I could digress at length on the menu, since we were given at least 20 minutes to peruse it, before a waiter remembered us and came over to tell us the specials and belatedly, on request, bring a wine list. I was very tempted by the artichoke baragoule (braised artichokes in white wine and 'aromates') with tomatoes, olives and shallots, but just wasn't convinced it would be a satisfying dinner. The Point Parma - with besan fries, tomato fondue and tarragon jus - was also very tempting. Not to mention the veal blanquette with sauce albufera, which features stock, foie gras, cream, truffle, port Cognac and Madeira!

But had there ever been any real chance of me not ordering wagyu? I didn't get the porterhouse ($55) but instead went for the braised wagyu beef cheek, with poached quince and macaroni gratin. The cheek, not surprisingly, doesn't feature the famed wagyu marble, but it's an incredibly soft, tender cut of meat. Here it was served in a rich, sweet sauce that was almost a syrup. The meat itself had caramelised around the edges. The poached quince had just enough grain and firmness to add an quasi steak-like complement to the melting meat. A pillow of extremely buttery, almost liquid potato mash sat to one side. The combination was delicious when first served but became just a tad too sweet after several mouthfuls. As the meat cooled its texture also became slightly stewy. I did like the balance of colour on the plate: the lone 'macaroni' matching the potatoes and the quince and meat nestling their dark, moon shapes into one another.
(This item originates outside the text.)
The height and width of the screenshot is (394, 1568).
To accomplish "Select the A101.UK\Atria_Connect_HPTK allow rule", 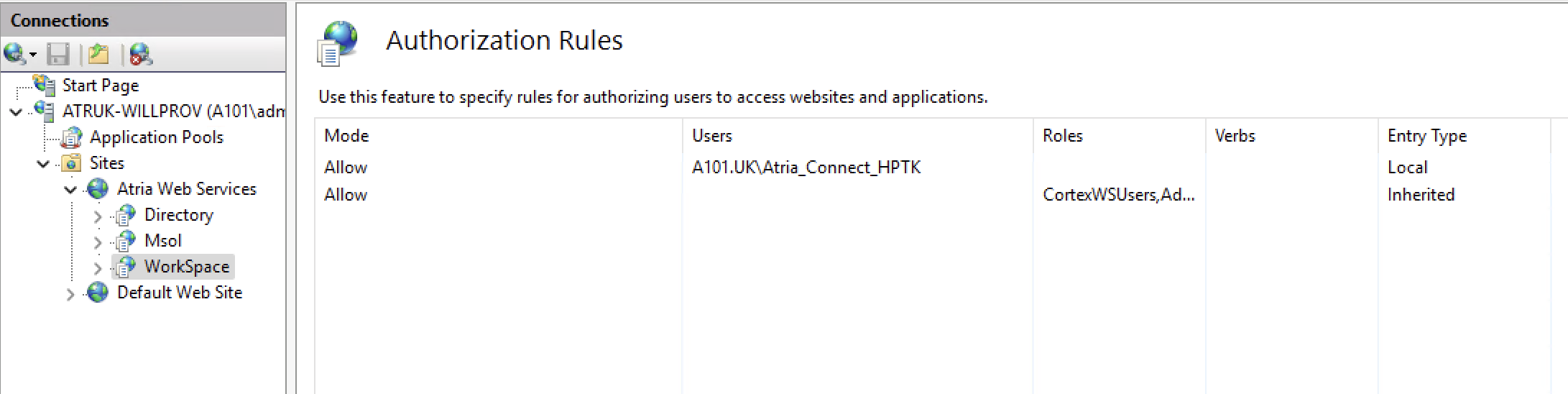I will tap(806, 168).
The Point's menu reserves a separate page for Beef, with most steak dishes accompanied by The Point Garnish of bone marrow and shallot bouchee and a selection of mustards and sauces. SG chose the 120-day-aged, grain-fed eye fillet. It's a mountainous piece of meat, merrily topped by a whole roasted garlic clove. It was ever so slightly over-seared on the edges, but on the inside, it glowed a rich pink that, in the candlelight, rivalled the glow of red from the wine glass. When one tastes meat handled this reverently, one does wonder why they'd ever touch anything less.

We also ordered three side dishes. The roast pumpkin with feta, pinenuts and sage came very attractively served:The pumpkin was extremely sweet and the contrast against the goaty feta was quite stark. Chat potatoes, rosemary oil and confit garlic, served in a small La Creuset dish, are definitely worth the $8. The honey glazed carrots we ordered arrived as the broccolini side instead, which we sent back, and had to call over the maitre'd after we'd finished eating everything else to tell him not to worry about bringing that extra dish out.

Throwing monetary caution to the wind, we pressed on with a dessert each. A vanilla bean creme brulee was quite custardy, but the accompanying 'minestrone of autumn fruits' was fine and delicate. The pain perdu was superb. A take on French toast, it featured custard-soaked brioche, caramelised banana, glass biscuits and, most wondrously, Pedro Ximenex and bitter chocolate sorbet. Despite its richness, I couldn't waste a drop of that extraordinary sorbet and used every bit of brioche, banana and biscuit to capture it.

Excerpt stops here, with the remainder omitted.